■ WHAT THE EXERCISE ASKS ■
From the first line to the last, write out the data below exactly.

■ Saved data entries ■
/---

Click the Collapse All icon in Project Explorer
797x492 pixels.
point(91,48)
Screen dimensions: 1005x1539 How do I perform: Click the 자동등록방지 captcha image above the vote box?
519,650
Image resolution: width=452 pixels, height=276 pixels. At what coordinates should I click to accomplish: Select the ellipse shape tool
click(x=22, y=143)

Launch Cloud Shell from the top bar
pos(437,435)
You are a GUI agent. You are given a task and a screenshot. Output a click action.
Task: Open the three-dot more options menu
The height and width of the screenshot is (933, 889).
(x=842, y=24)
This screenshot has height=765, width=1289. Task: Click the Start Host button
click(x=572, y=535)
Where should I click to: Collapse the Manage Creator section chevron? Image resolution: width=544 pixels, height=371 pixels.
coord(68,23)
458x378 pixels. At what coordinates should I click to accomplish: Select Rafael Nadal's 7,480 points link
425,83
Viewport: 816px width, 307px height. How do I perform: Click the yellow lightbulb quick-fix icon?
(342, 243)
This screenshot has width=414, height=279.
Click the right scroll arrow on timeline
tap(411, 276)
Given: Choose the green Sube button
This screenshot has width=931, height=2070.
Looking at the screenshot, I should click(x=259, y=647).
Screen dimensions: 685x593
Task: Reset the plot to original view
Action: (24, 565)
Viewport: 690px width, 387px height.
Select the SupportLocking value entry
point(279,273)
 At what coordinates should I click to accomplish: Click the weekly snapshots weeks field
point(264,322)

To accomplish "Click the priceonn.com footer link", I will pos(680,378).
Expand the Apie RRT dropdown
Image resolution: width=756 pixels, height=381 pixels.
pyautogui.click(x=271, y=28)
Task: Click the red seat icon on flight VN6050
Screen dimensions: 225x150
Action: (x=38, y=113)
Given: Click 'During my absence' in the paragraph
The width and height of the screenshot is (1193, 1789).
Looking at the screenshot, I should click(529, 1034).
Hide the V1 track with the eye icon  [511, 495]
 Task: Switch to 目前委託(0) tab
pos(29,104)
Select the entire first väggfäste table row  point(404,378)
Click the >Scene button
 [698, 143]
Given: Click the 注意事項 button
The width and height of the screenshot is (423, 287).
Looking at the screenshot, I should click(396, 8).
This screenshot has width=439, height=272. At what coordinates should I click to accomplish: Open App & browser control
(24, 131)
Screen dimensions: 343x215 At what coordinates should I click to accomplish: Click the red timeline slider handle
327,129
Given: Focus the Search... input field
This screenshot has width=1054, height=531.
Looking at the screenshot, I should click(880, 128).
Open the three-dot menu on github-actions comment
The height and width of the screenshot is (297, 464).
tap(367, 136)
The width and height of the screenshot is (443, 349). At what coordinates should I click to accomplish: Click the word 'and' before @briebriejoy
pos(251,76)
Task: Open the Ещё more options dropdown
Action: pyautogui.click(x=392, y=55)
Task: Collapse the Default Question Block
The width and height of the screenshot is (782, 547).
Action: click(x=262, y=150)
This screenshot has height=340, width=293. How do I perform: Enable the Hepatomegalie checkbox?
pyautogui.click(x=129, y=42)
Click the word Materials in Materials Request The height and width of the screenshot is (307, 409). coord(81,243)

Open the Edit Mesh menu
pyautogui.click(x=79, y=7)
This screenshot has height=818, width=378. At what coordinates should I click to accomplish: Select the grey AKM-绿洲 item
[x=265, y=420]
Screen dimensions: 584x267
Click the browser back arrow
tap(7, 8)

\---

■ EXERCISE ANSWER ■
Click the Collapse All icon in Project Explorer
797x492 pixels.
point(91,48)
Screen dimensions: 1005x1539 How do I perform: Click the 자동등록방지 captcha image above the vote box?
519,650
Image resolution: width=452 pixels, height=276 pixels. At what coordinates should I click to accomplish: Select the ellipse shape tool
click(x=22, y=143)

Launch Cloud Shell from the top bar
pos(437,435)
You are a GUI agent. You are given a task and a screenshot. Output a click action.
Task: Open the three-dot more options menu
The height and width of the screenshot is (933, 889).
(x=842, y=24)
This screenshot has height=765, width=1289. Task: Click the Start Host button
click(x=572, y=535)
Where should I click to: Collapse the Manage Creator section chevron? Image resolution: width=544 pixels, height=371 pixels.
coord(68,23)
458x378 pixels. At what coordinates should I click to accomplish: Select Rafael Nadal's 7,480 points link
425,83
Viewport: 816px width, 307px height. How do I perform: Click the yellow lightbulb quick-fix icon?
(342, 243)
This screenshot has width=414, height=279.
Click the right scroll arrow on timeline
tap(411, 276)
Given: Choose the green Sube button
This screenshot has width=931, height=2070.
Looking at the screenshot, I should click(x=259, y=647).
Screen dimensions: 685x593
Task: Reset the plot to original view
Action: (24, 565)
Viewport: 690px width, 387px height.
Select the SupportLocking value entry
point(279,273)
 At what coordinates should I click to accomplish: Click the weekly snapshots weeks field
point(264,322)

To accomplish "Click the priceonn.com footer link", I will pos(680,378).
Expand the Apie RRT dropdown
Image resolution: width=756 pixels, height=381 pixels.
pyautogui.click(x=271, y=28)
Task: Click the red seat icon on flight VN6050
Screen dimensions: 225x150
Action: (x=38, y=113)
Given: Click 'During my absence' in the paragraph
The width and height of the screenshot is (1193, 1789).
Looking at the screenshot, I should click(529, 1034).
Hide the V1 track with the eye icon  [511, 495]
 Task: Switch to 目前委託(0) tab
pos(29,104)
Select the entire first väggfäste table row  point(404,378)
Click the >Scene button
 [698, 143]
Given: Click the 注意事項 button
The width and height of the screenshot is (423, 287).
Looking at the screenshot, I should click(396, 8).
This screenshot has width=439, height=272. At what coordinates should I click to accomplish: Open App & browser control
(24, 131)
Screen dimensions: 343x215 At what coordinates should I click to accomplish: Click the red timeline slider handle
327,129
Given: Focus the Search... input field
This screenshot has width=1054, height=531.
Looking at the screenshot, I should click(880, 128).
Open the three-dot menu on github-actions comment
The height and width of the screenshot is (297, 464).
tap(367, 136)
The width and height of the screenshot is (443, 349). At what coordinates should I click to accomplish: Click the word 'and' before @briebriejoy
pos(251,76)
Task: Open the Ещё more options dropdown
Action: pyautogui.click(x=392, y=55)
Task: Collapse the Default Question Block
The width and height of the screenshot is (782, 547).
Action: click(x=262, y=150)
This screenshot has height=340, width=293. How do I perform: Enable the Hepatomegalie checkbox?
pyautogui.click(x=129, y=42)
Click the word Materials in Materials Request The height and width of the screenshot is (307, 409). coord(81,243)

Open the Edit Mesh menu
pyautogui.click(x=79, y=7)
This screenshot has height=818, width=378. At what coordinates should I click to accomplish: Select the grey AKM-绿洲 item
[x=265, y=420]
Screen dimensions: 584x267
Click the browser back arrow
tap(7, 8)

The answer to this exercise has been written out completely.